Next, I tried hush puppies. I made them with stone-ground blue cornmeal I picked up in New Mexico last summer, so they turned out a very fun shade of blue (ignore the picture; it's hard to find stock images of blue hush puppies). The hush puppies were the win, and I discovered that served with sweet chili Thai dipping sauce, they make a very fine lunch.

2 cups cornmeal
1 cup all-purpose flour
3 teaspoons baking powder
1 1/2 teaspoons salt
1 1/2 cups milk
1/2 cup water
1 beaten egg
1 cup finely chopped onion

Mix the dry ingredients together, then add the milk and water. Mix, then add the egg and onion. Drop by spoonfuls into 375-degree oil and fry for approximately two minutes on each side, flipping them to ensure even browning.

Friday, March 19, 2010

Wine from my collection: Domaine St. George Reserve Chardonnay 2004


I got this as a Christmas gift, but never fear--research shows it retails for under $10. Free, of course, is the best wine, but under $10 is the next best thing.

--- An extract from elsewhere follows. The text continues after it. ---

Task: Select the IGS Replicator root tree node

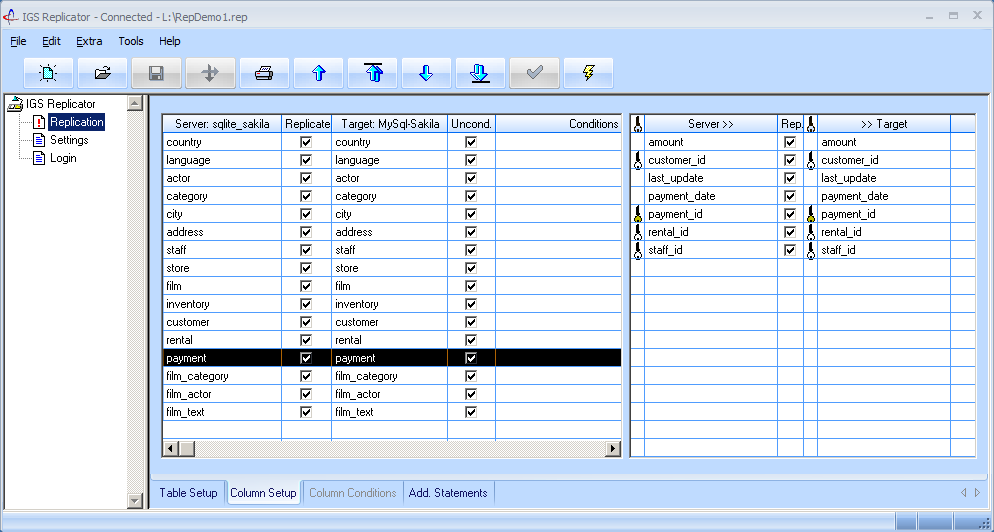Action: click(61, 104)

I'm usually leery of domestic chardonnays--more often than not, they taste like raw oak soaked in five pounds of butter. Plus, I tend to drink more red than white, 'cause I'm a red wine kind of gal. But the recent warm weather prompted me to cast my glance to the white wine side of the wine cabinet, and this is what I got to first.

For under $10, it's pretty darn good. Clean, bright, a nice long finish. It's not spectacular, but it goes down easily enough, and it's rare I find a chardonnay I don't hate. It's fine by itself, and it was fine with a bowl of spicy pinto bean chili.

A word of caution--normal refrigerator temperatures are way too cold for white wine. Wine is best served (and drunk) around 55 degrees, red and white. Straight out of the fridge, a bottle of wine will be in the mid-30s. If you take the wine out and let it sit around for about a half hour before drinking it, it will taste much better, as cold blunts flavors and especially sweet flavors. (This is why American beer tastes like piss if it's not ice-cold--because it has no flavor to begin with.)

Thursday, March 18, 2010

Wine from my collection: Brooklyn Oenology 2007 Viognier


When I moved from Brooklyn to San Diego, I made sure to first buy a case of Brooklyn Oenology wine to take with me. BOE make some of my favorite wines, not least because they're made in Brooklyn (with grapes grown on Long Island) and feature local art on the labels, which can be peeled off as stickers. Wine with stickers! Anyway, sadly, I'm down to the last bottle of that case, as much of it got redistributed as Christmas gifts. And, of course, Brooklyn wine is something you can only buy in Brooklyn. So, all my friends in New York: if you're looking for a good wedding gift, consider a bottle or two of this.

Their 2007 Viognier (retails at $17.99) is my favorite domestic viognier; crisp, well-balanced, lovely fruit. (But I can also stump for all their wines; their Motley Cru and Social reds, both blends, are excellent.)

I knew I should've bought two cases.

Wednesday, March 17, 2010

Hoppin' john


Hoppin' john is a traditional Deep South dish made with rice, ham and black-eyed peas. It's supposed to bring you good luck if you eat it on New Year's Eve. I'm guessing it brings good luck on the other 364 days of the year, as well.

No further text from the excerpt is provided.